Questa fase è in assoluto la principale e più delicata per il raggiungimento del risultato ottimale e prevede la rimozione dei residui cementizi della fugatura,della tinteggiatura e altre sostanze impiegate nel cantiere depositatesi sul pavimento e delle cosiddette “efflorescenze saline”(salnitro). Il lavaggio permette, inoltre, di liberare la caratteristica porosità del prodotto affinché questa possa accogliere più in profondità possibile le sostanze del trattamento protettivo di finitura. Nel prodotto nuovo va effettuato in seguito alla posa, dopo un intervallo di circa 10/15 giorni durante il periodo estivo che divengono 20/30 durante il periodo invernale. Se la posa viene effettuata con collanti l’intervallo di attesa si riduce di circa 5 giorni .Questo periodo di tempo è necessario per permettere alle sostanze solubili in acqua, contenute nel pavimento, di spurgare per mezzo dell’umidità di risalita e di affiorare alla superficie dando luogo alle cosiddette efflorescenze saline, che altro non sono che agglomerati di sali solubili, che appaiono come macchie biancastre.Il processo di lavaggio viene effettuato con detergenti reattivi che, grazie all’ausilio di monospazzole dotate di spazzole con setole dure riescono a neutralizzare le principali forme di sporcizia posate sulla superficie del cotto.

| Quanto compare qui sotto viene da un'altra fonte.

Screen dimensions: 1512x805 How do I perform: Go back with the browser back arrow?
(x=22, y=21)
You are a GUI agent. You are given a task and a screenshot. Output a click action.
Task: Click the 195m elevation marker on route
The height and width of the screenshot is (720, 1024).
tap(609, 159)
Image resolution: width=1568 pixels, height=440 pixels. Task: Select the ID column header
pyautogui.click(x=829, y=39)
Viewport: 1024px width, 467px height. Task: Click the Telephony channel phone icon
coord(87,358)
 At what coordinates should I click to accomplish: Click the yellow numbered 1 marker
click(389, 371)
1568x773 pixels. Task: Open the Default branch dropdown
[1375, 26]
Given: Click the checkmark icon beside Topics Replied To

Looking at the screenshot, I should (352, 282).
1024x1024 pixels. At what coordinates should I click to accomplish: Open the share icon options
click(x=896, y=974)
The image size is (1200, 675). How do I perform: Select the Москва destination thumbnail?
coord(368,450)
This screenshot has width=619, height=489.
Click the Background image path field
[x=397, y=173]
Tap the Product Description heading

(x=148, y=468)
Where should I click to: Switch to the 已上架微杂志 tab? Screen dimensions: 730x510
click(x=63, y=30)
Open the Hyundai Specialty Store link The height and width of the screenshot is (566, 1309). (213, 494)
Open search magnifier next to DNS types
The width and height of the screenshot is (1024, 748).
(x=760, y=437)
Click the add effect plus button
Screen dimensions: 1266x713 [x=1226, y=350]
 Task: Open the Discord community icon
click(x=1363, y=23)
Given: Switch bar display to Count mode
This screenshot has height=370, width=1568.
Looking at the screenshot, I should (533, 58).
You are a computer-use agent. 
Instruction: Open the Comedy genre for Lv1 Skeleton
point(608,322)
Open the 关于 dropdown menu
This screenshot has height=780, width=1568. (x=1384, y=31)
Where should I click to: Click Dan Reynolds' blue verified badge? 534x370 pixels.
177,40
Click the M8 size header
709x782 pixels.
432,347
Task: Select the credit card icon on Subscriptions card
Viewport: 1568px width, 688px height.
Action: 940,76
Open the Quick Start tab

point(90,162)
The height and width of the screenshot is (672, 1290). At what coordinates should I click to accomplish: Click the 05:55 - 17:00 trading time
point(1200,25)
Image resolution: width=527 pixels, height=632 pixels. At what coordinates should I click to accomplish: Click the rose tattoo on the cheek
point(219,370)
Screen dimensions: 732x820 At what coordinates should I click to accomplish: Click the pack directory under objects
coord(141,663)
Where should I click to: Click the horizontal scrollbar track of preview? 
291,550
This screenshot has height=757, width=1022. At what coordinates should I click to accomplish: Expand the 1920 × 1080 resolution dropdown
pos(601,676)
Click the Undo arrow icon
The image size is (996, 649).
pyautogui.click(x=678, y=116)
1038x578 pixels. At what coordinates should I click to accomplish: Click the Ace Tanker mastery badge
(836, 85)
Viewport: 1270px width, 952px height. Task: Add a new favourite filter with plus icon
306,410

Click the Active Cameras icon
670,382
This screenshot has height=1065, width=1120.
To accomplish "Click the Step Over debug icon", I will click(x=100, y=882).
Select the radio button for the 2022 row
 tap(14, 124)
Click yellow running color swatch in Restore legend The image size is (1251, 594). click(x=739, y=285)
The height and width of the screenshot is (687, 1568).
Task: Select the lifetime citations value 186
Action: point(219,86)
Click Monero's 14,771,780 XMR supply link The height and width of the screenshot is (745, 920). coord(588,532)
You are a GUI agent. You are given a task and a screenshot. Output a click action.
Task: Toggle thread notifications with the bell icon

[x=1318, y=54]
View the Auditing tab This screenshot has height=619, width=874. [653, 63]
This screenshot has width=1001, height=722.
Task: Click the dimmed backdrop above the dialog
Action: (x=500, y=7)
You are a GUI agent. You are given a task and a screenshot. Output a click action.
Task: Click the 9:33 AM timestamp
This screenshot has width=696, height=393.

ATTENZIONE: spesso il cotto riceve i più grandi maltrattamenti proprio nel suo momento di massima vulnerabilità. Per esempio: la maggior parte delle persone non farebbe mai eseguire i lavori di pittura delle pareti dopo il trattamento per non sporcare il pavimento lucidato. Questa scelta è la più sbagliata perché dopo il trattamento il cotto è protetto e, anche dovesse cadere un secchio di tinta, con una spugna ed uno straccio da pavimenti si ripulirebbe il tutto, mentre lo stesso incidente prima del trattamento potrebbe essere un problema concreto!

3) Manutenzione e conservazione.

Quest’ultima fase del trattamento come accennato può essere effettuata tranquillamente dall’utente e non necessita di particolari accorgimenti in quanto è sufficiente pulire il pavimento esclusivamente con detergenti neutri non aggressivi (nel dubbio usare soltanto lo straccio bagnato) per conservarlo eterno nella propria bellezza. Una volta al mese circa consigliamo di aggiungere nell’acqua di lavaggio un bicchiere di prodotto conservativo fornito dalla nostra azienda o che è possibile reperire presso negozi specializzati, ed una volta all’anno  di stendere lo stesso prodotto puro cioè non diluito in acqua.